Selezione:
· · · · · · ·

Pyotr Krasnov

Pëtr Nikolaevič Krasnov, traslitterato anche come Krassnoff (San Pietroburgo, 22 settembre 1869 – Mosca, 17 gennaio 1947), è stato un generale e scrittore russo, proveniente da un’antica famiglia cosacca del Don, di cui fu Ataman dal 16 maggio 1918 al febbraio 1919. Era figlio del maggiore-generale Nikolaï Ivanovich Krasnov e fratello del geografo e botanico Andrej Krasnov e dello scrittore Platon Krasnov.
Pëtr Nikolaevič Krasnov nel 1888 si laureò alla scuola militare di Pavlovsk, uscito dall’università iniziò a prestar servizio come ufficiale nell’esercito imperiale russo; in qualità di scrittore fu corrispondente di guerra. Krasnov scalò i gradi della gerarchia fino a diventare, durante la prima guerra mondiale, tenente-generale della guardia imperiale nel reggimento di cavalleria Atamanskij, mettendosi in rilievo fino ad essere insignito dell’Ordine di San Giorgio di 4ª classe. Nel 1917, dopo la rivoluzione di febbraio, appoggiò il governo provvisorio, che difese invano contro la Rivoluzione d’Ottobre.
Alla fine del 1917 Krasnov tornò nella regione del Don, da dove iniziò a guidare la lotta armata contro i bolscevichi. Il 17 aprile, alla testa dei cosacchi e grazie all’aiuto dei tedeschi, conquistò la Repubblica Sovietica del Don (nell’attuale Ucraina) e al suo posto fondò la Repubblica del Don con Novočerkassk capitale. Il 16 maggio 1918 Krasnov venne eletto Ataman dei cosacchi del Don, come successore di Anatoli Nazarov (1918), che era stato fucilato dai bolscevichi il 18 febbraio 1918. Combatté a fianco dell’armata bianca durante la guerra civile russa, rappresentando una tendenza minoritaria, in quanto era filo-tedesco.

· · · · · · ·

Sezione dati:

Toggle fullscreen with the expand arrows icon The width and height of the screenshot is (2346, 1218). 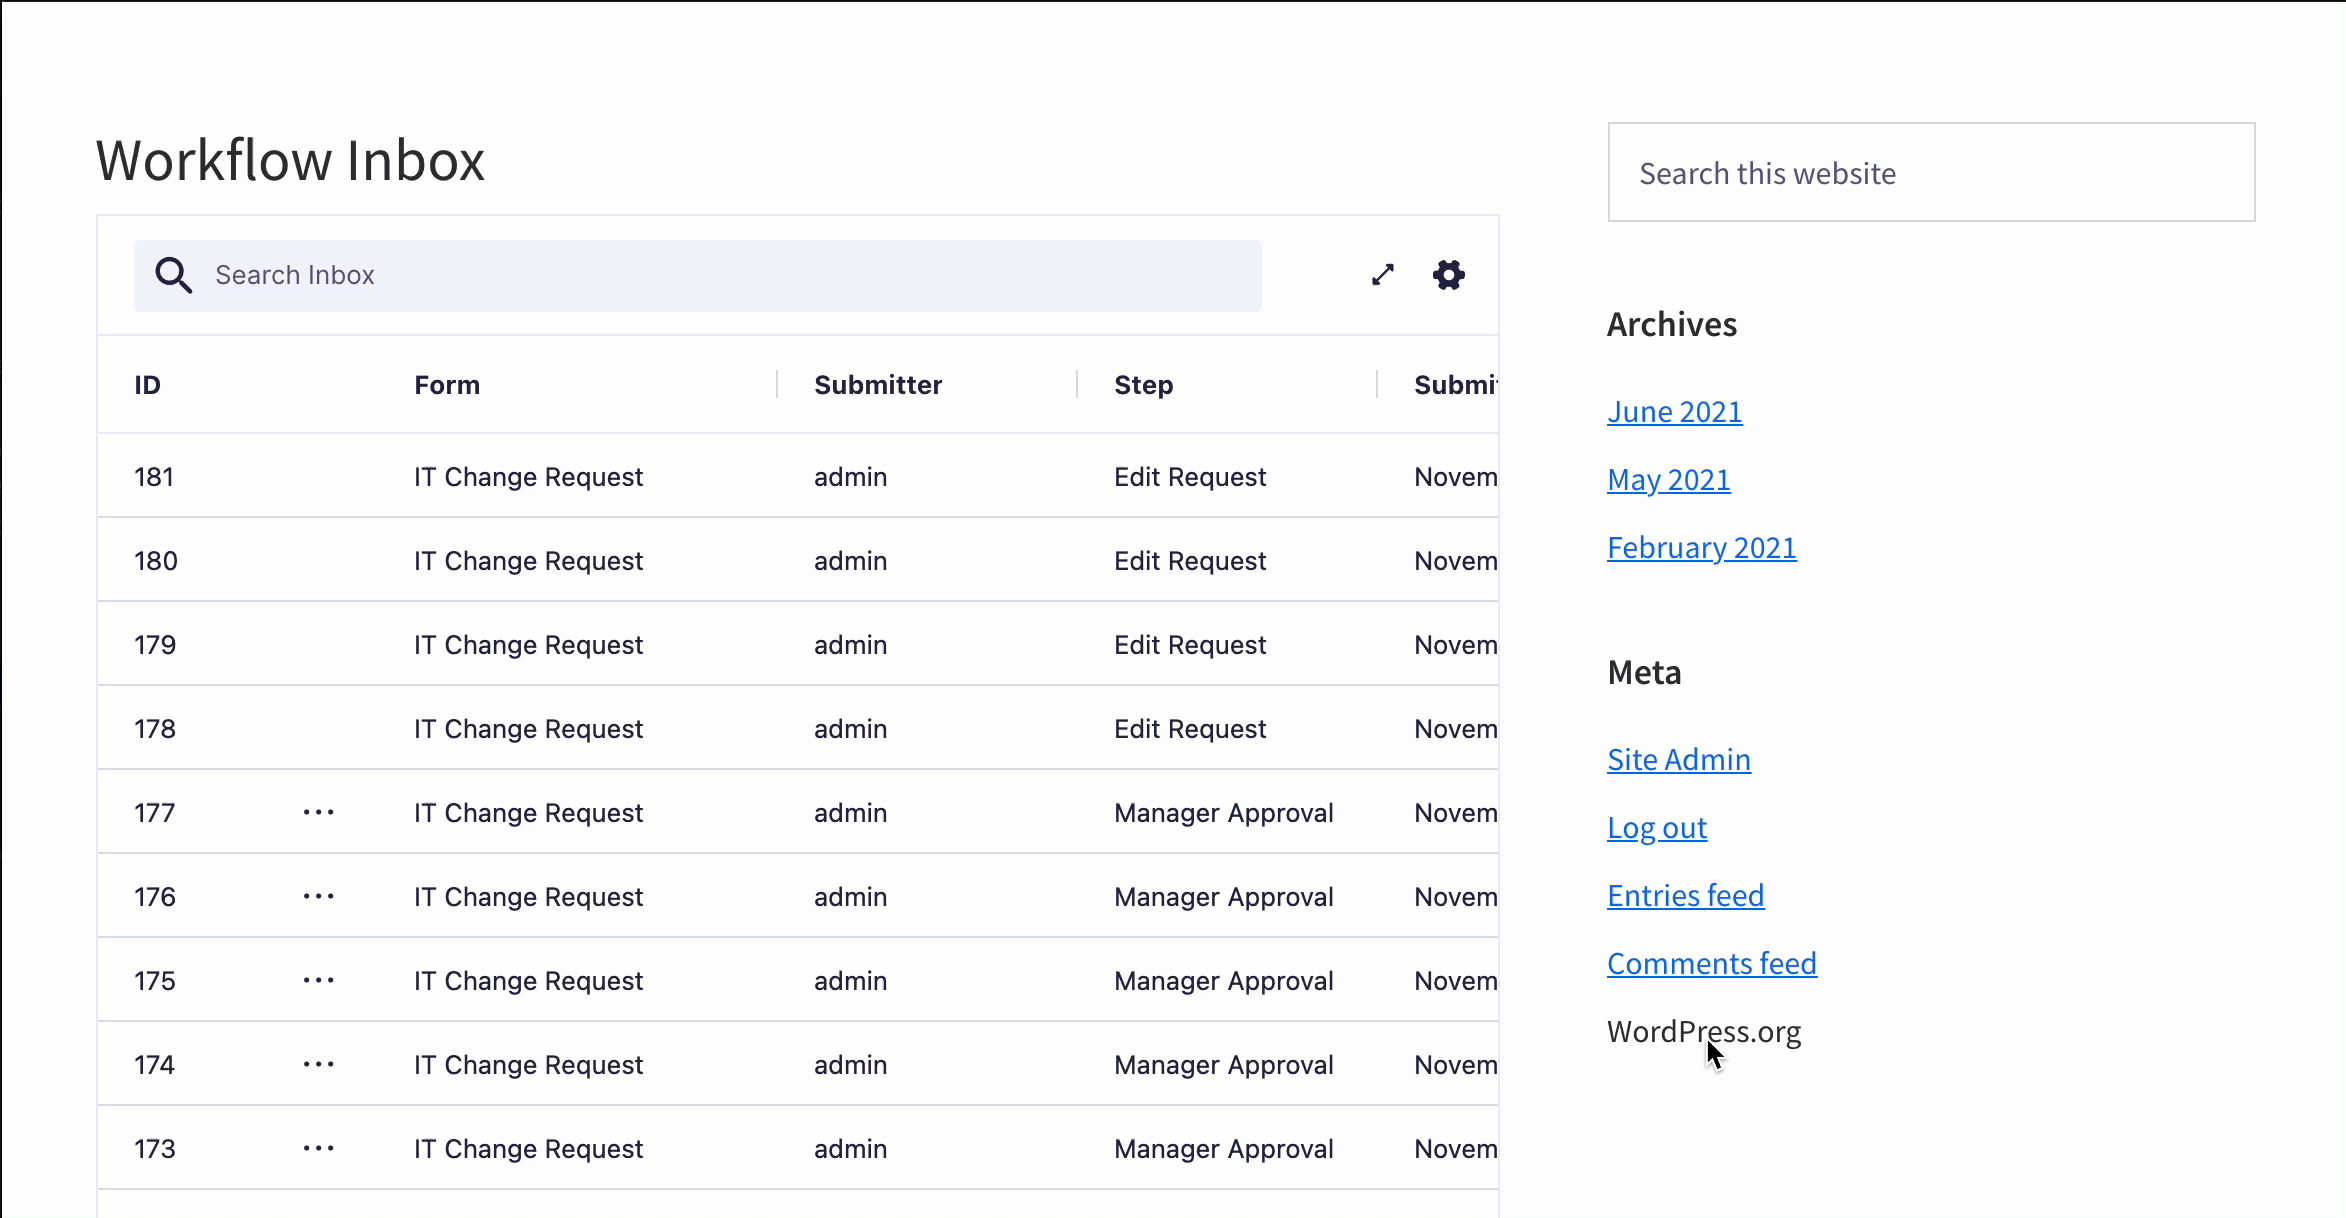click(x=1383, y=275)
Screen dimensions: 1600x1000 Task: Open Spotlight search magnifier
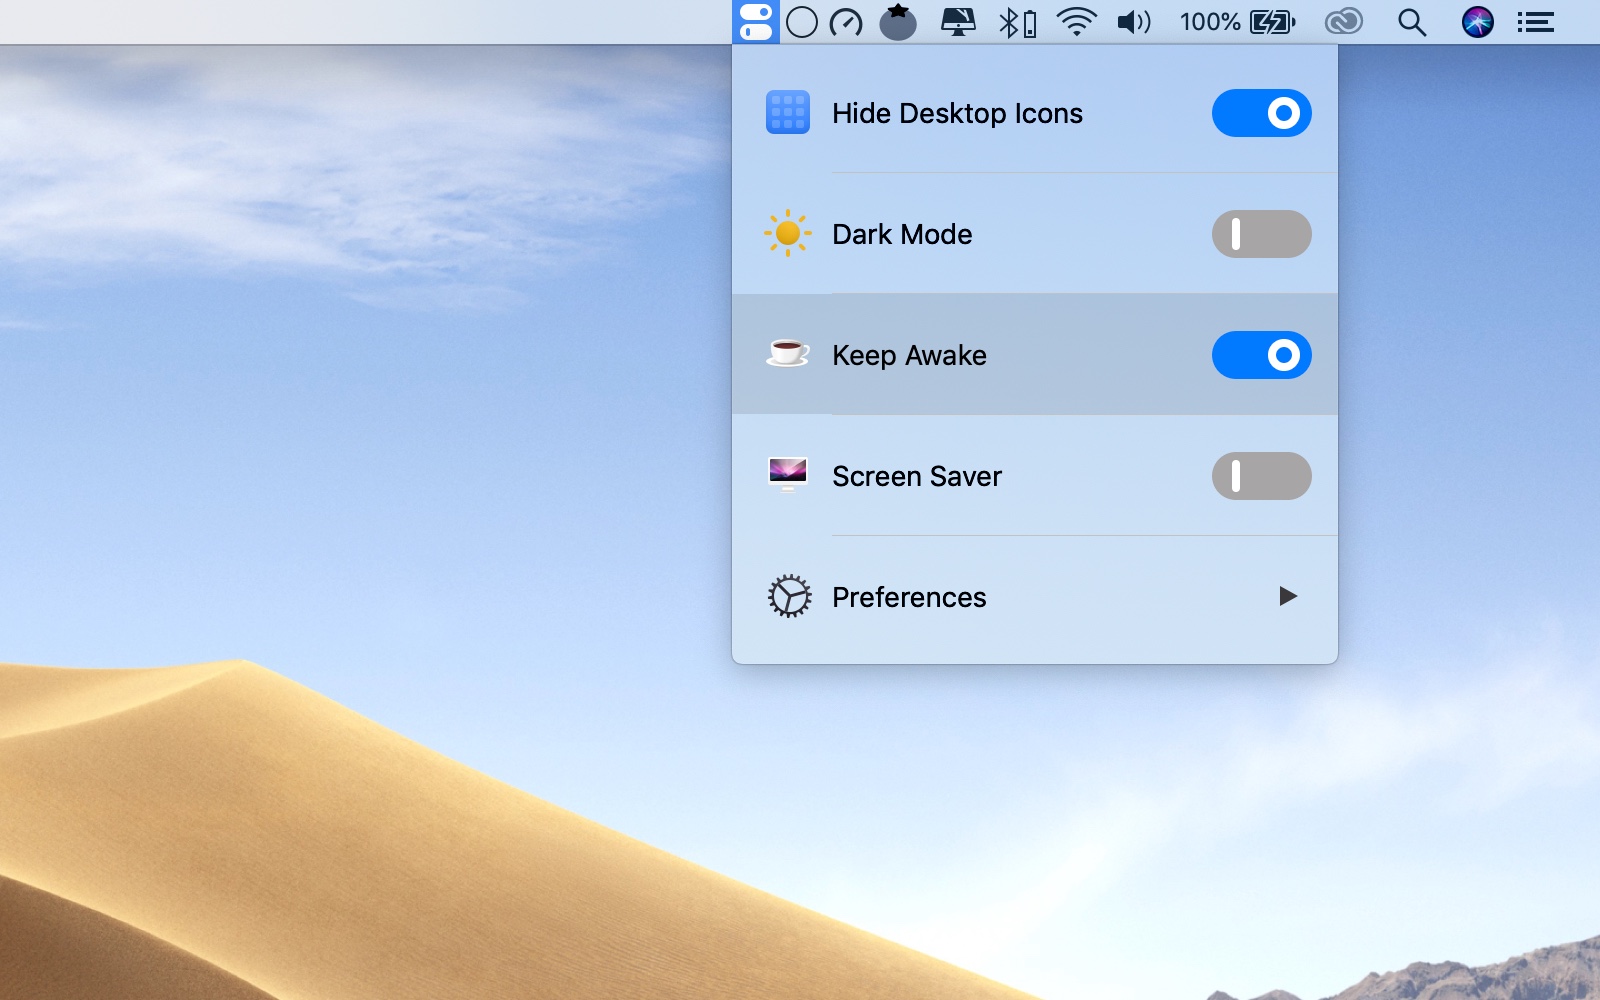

· · · · · · ·

Compiti da svolgere:
**a)** Quale onorificenza ottenne Krasnov durante la prima guerra mondiale, secondo la biografia di Krasnov?
**b)** Riscrivi come elenco puntato il paragrafo della biografia di Krasnov che inizia con "Alla fine del 1917 Krasnov tornò", conservandone i fatti principali.
**c)** Prosegui la biografia di Krasnov a partire dall'ultima frase riportata.

Risposte in ordine:
**a)** L'Ordine di San Giorgio di 4ª classe.

**b)**
- Alla fine del 1917 Krasnov torna nella regione del Don e da lì guida la lotta armata contro i bolscevichi.
- Il 17 aprile, alla testa dei cosacchi e con l'aiuto dei tedeschi, conquista la Repubblica Sovietica del Don (nell'attuale Ucraina).
- Al suo posto fonda la Repubblica del Don, con capitale Novočerkassk.
- Il 16 maggio 1918 viene eletto Ataman dei cosacchi del Don, succedendo ad Anatoli Nazarov, fucilato dai bolscevichi il 18 febbraio 1918.
- Durante la guerra civile russa combatte a fianco dell'armata bianca, rappresentando una tendenza minoritaria perché filo-tedesco.

**c)**
Il 23 giugno sostenne militarmente il capo dell’Armata dei Volontari Anton Ivanovič Denikin, che con l’appoggio della Triplice Intesa, stava lanciando la seconda campagna di Kuban’: grazie al sostegno di Krasnov l’esercito ammontava a 8.000-9.000 unità. Dopo la resa dell’impero tedesco (11 novembre 1918), nei primi mesi del 1919, Krasnov fu costretto a riconoscere l’autorità di Dénikin, al quale dovette inviare in Estonia le sue truppe, per fondersi nell’Armata dei Volontari. Dopodiché Krasnov rinunciò alla carica di Ataman – gli successe Afrikan Bogaïevski (1919-1934) – ed emigrò in Francia, per poi spostarsi in Germania. All’inizio del 1920 la repubblica del Don fu conquistata e quindi abbattuta dai bolscevichi.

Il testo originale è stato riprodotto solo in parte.